> **Reading text**:

<<<<

The need for treating sewage sludge has increased substantially in recent years. Untreated sludge, both in solid and liquid form, may contain any number of noxious substances that are harmful to humans and the environment. These include particulate solids, organic and inorganic compounds, and pathogens.
There is developing an increasing demand, particularly with respect to municipal sewage sludge, that the treatment of sludge be sufficiently thorough to allow beneficial re-use of sludge, such as enabling the sludge to be applied to land on which agricultural and ornamental crops may be grown. While sewage sludge has beneficial plant nutrients, it also may contain bacteria, viruses, protozoa, parasites, and other microorganisms which may be disease causing. In an effort to make stabilized sludge more marketable, those treating the sludge have attempted to produce a granular, scatterable product having a soil-like texture.

>>>>

> **Tasks to complete**:
1. What noxious substances does the passage on sewage sludge treatment say untreated sludge may contain?
2. Continue the passage on sewage sludge treatment from its final sentence.

(Records from a data source)

<<<<

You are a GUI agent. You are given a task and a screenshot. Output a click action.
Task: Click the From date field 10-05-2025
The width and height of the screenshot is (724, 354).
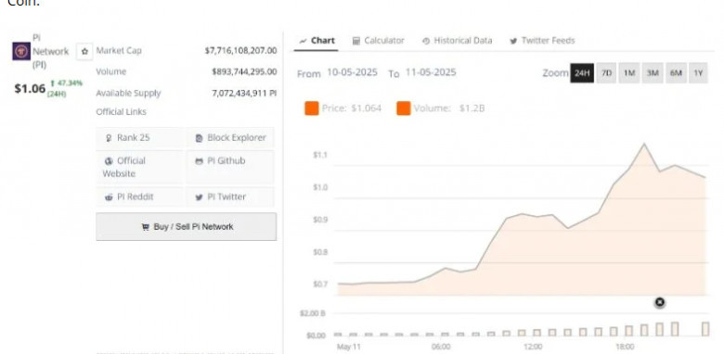point(353,72)
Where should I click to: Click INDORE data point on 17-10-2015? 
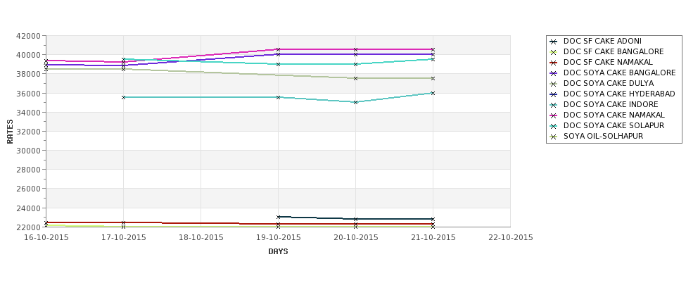123,97
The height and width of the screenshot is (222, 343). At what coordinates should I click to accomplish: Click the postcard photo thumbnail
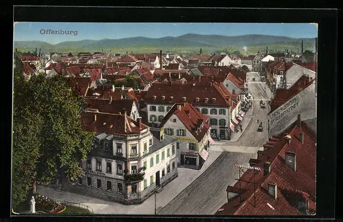coord(165,118)
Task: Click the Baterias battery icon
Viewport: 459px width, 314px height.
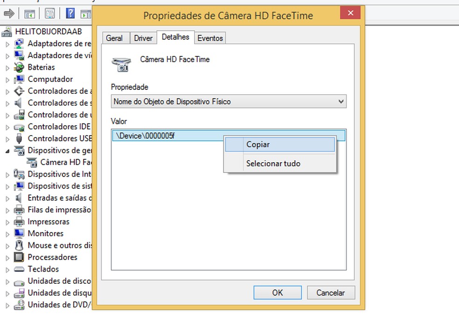Action: point(19,67)
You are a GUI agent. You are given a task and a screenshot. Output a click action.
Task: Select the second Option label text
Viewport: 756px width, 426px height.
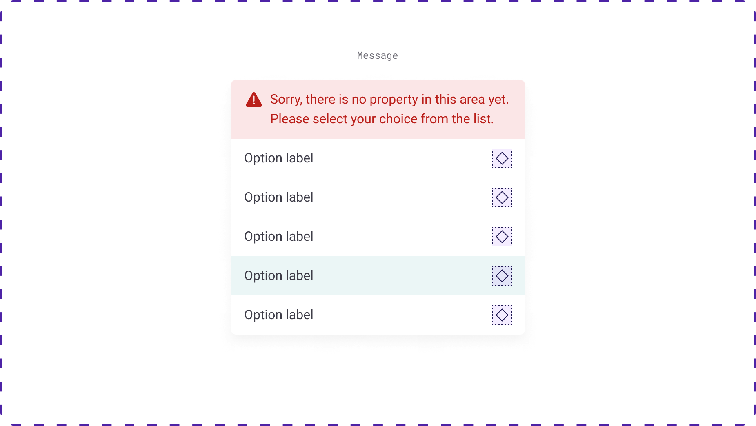pos(279,197)
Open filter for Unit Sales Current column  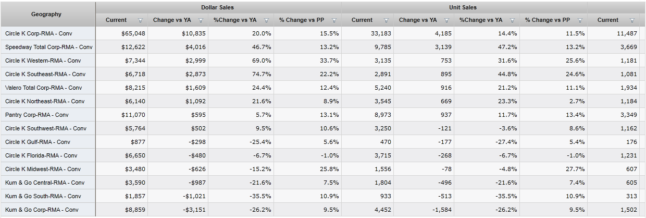(386, 20)
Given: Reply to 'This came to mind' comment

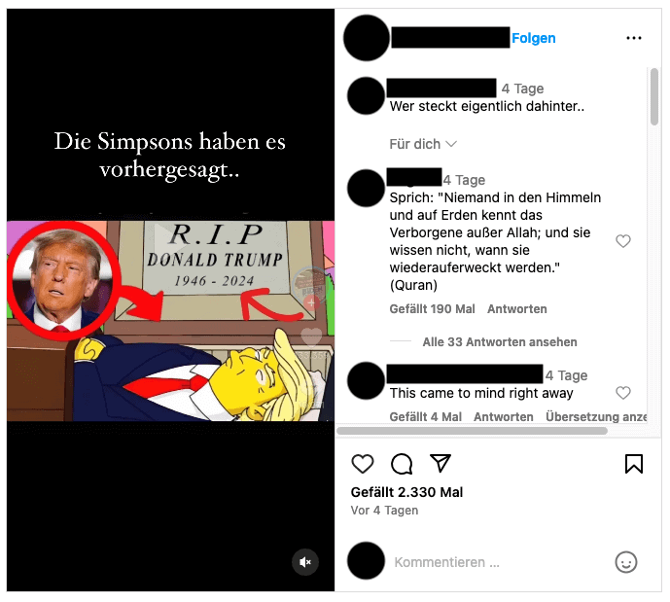Looking at the screenshot, I should tap(504, 416).
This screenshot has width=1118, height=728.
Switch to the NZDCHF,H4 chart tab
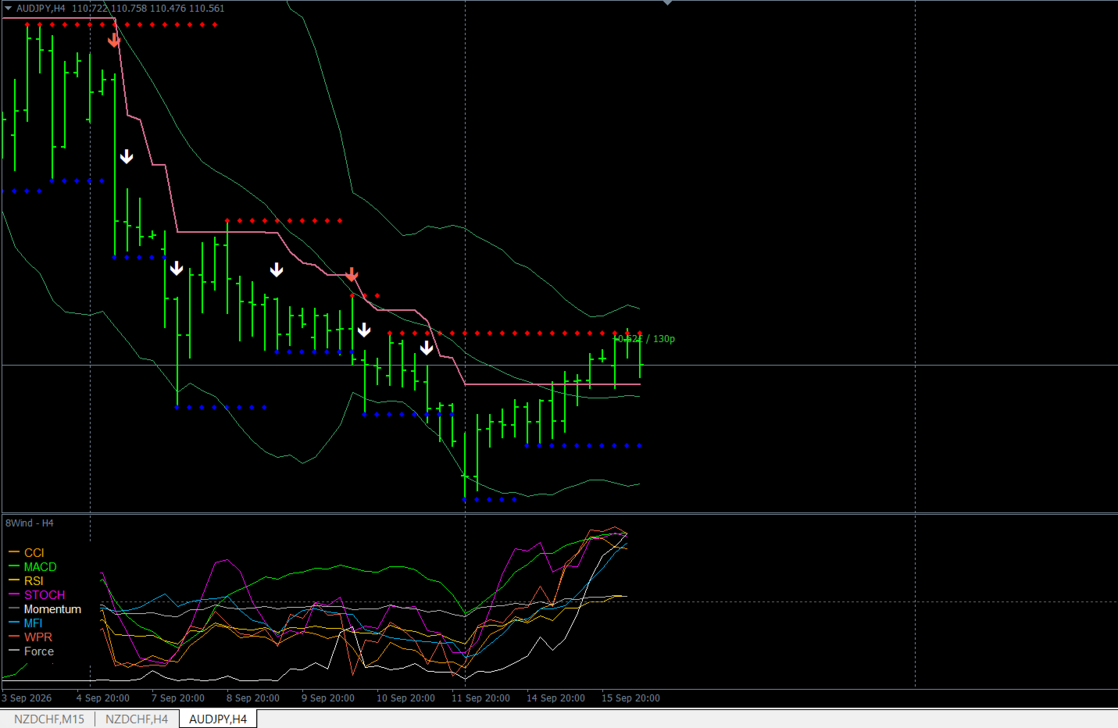pos(137,719)
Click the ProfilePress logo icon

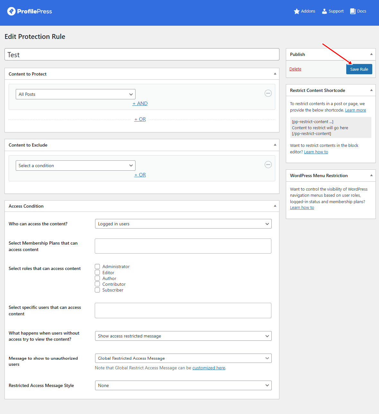(x=12, y=11)
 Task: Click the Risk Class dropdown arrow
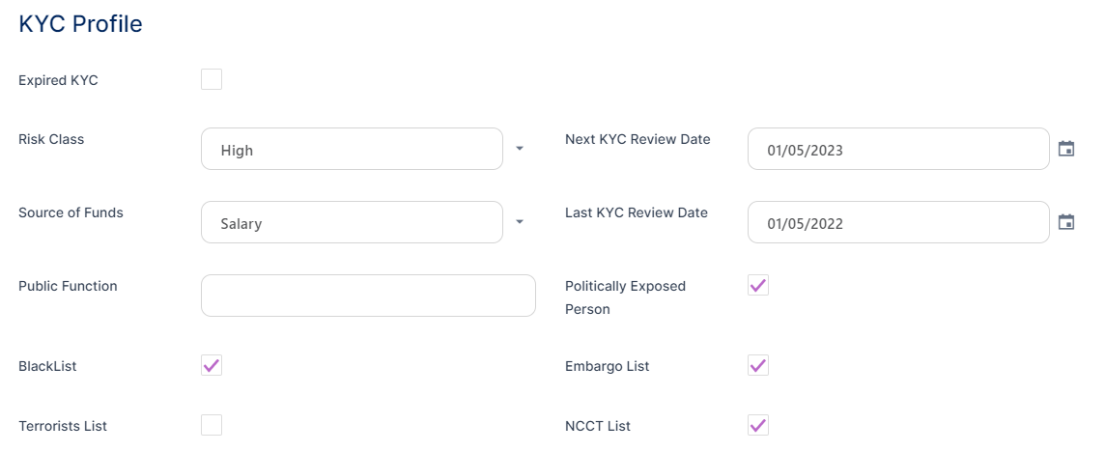(x=519, y=149)
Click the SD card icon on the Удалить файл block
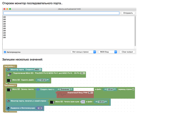Viewport: 176px width, 114px height. point(9,80)
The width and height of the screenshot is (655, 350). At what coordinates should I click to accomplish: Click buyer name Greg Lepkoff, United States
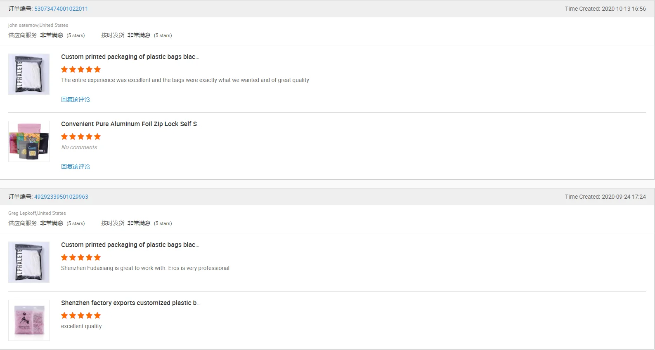click(x=37, y=213)
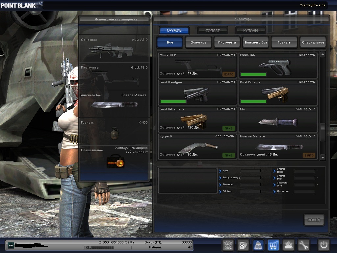
Task: Select the ОРУЖИЕ tab
Action: pos(174,30)
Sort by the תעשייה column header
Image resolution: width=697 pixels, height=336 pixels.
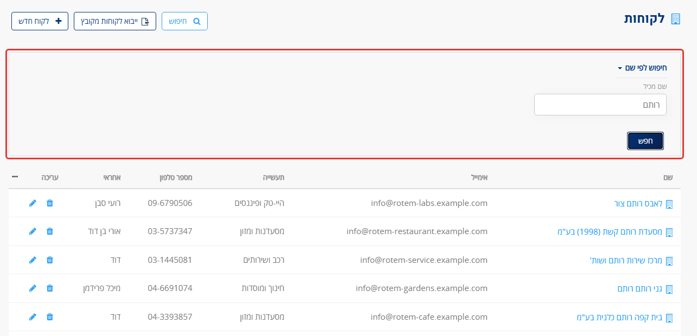(274, 177)
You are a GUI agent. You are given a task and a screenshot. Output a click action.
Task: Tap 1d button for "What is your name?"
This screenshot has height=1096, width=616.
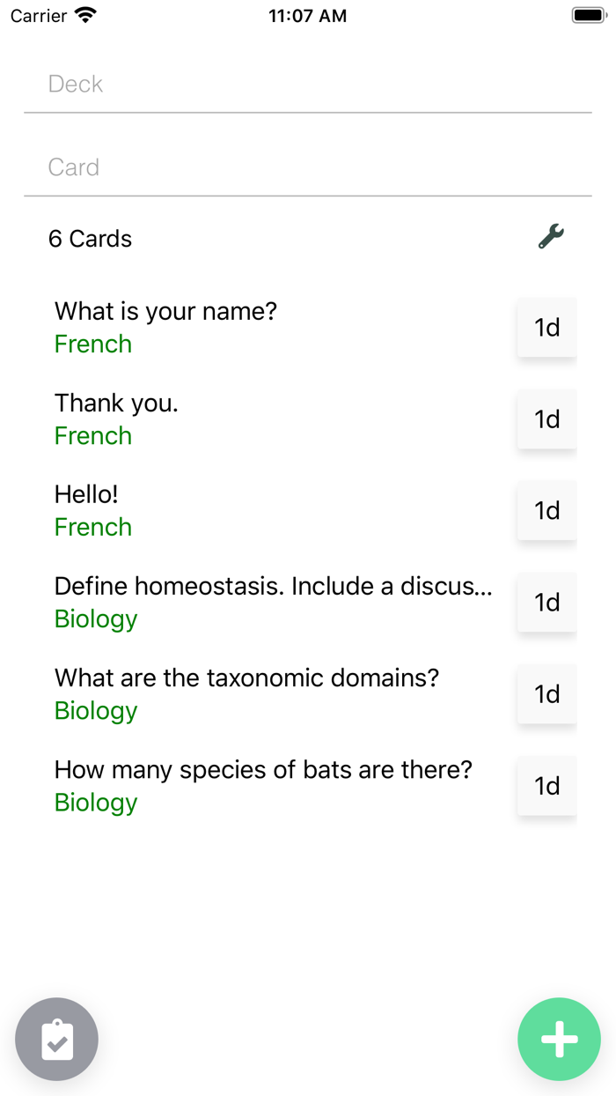546,328
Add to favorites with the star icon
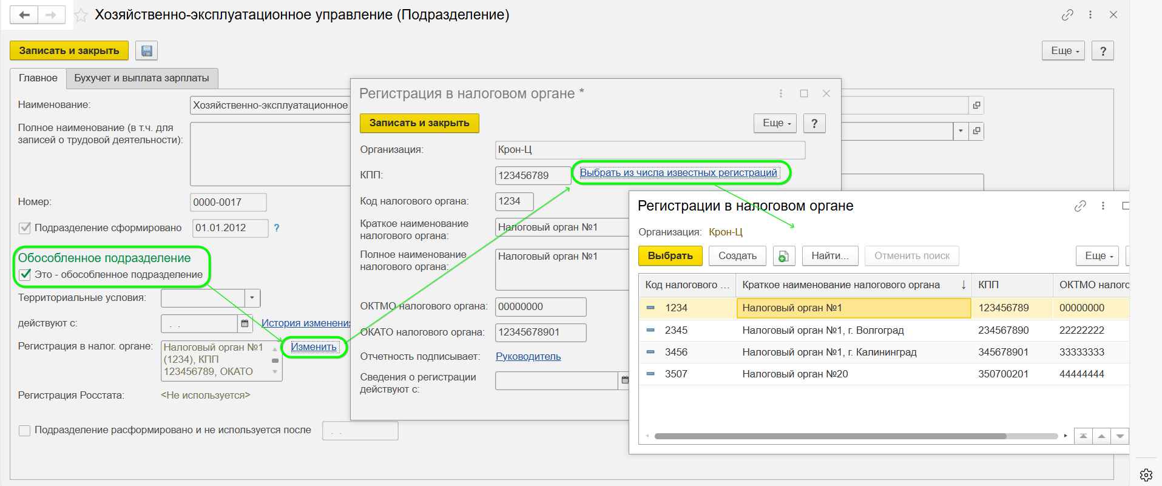 [81, 15]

>>>>

> **Your responses**:
1. Particulate solids, organic and inorganic compounds, and pathogens.

2.
One way of treating such sludge is to mix alkaline products with the sludge in a manner that blends the alkaline and sludge and transforms the otherwise watery sludge into an acceptable end product. Where this method is used without sufficient increase in sludge temperature, the resulting material is only partially stabilized. Higher pathogenic organisms are not destroyed. Sludges stabilized in this manner may be suitable for land application, but are subject to significant regulations relating to public access, harvesting and grazing.
One further method to treat waste to kill pathogens is to heat it to a high temperature for a period of time. Commonly known as pasteurization, this process neutralizes pathogens to a degree dependent upon the level of temperature and length of time that the waste is exposed to the elevated level. Where both pasteurization and the addition of an alkaline added in combination are performed, pasteurization temperatures can kill pathogenic organisms while the alkaline additive can prevent regrowth of organisms. The result can be an end product that can be stored for extended periods of time. If satisfactorily processed in this manner, sludge may be applied to lands without need for site-specific permits, according to current federal regulations, and, thus may be marketed, distributed, and sold as fertilizer.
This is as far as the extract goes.